● **Task**: Take every line from the material that has the word "will" in it.

☆ ☆ ☆ ☆ ☆ ☆ ☆

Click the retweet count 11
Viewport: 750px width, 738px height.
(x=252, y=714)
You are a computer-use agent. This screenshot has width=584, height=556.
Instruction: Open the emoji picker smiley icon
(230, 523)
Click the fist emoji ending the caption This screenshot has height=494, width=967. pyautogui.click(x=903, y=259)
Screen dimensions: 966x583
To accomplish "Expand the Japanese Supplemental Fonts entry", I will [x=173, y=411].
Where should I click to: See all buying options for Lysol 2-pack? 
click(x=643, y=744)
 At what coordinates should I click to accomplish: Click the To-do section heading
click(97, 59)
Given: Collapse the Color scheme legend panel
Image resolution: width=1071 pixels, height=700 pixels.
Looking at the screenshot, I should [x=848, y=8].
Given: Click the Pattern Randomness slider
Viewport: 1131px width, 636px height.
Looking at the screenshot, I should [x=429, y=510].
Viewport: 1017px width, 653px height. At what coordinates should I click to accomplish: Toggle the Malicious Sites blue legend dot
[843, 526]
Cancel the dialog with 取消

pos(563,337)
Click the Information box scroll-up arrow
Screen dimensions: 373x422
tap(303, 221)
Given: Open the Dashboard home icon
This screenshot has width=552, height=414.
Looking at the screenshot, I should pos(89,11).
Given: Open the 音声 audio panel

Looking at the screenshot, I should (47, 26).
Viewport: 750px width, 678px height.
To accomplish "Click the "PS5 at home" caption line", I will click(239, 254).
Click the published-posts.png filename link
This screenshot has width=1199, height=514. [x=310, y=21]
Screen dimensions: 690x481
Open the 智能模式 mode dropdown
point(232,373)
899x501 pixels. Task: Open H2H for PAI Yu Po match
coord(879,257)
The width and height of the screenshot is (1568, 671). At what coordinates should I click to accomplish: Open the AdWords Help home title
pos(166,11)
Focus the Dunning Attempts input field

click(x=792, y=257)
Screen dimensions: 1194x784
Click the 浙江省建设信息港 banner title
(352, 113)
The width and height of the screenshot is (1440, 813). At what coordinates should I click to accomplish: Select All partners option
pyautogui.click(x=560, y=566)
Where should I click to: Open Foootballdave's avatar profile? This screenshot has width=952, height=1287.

☆ ☆ ☆ ☆ ☆ ☆ ☆

● **Task result**:
To accomplish "Expand the Japanese Supplemental Fonts entry", I will [x=173, y=411].
To accomplish "Click the "PS5 at home" caption line", I will click(239, 254).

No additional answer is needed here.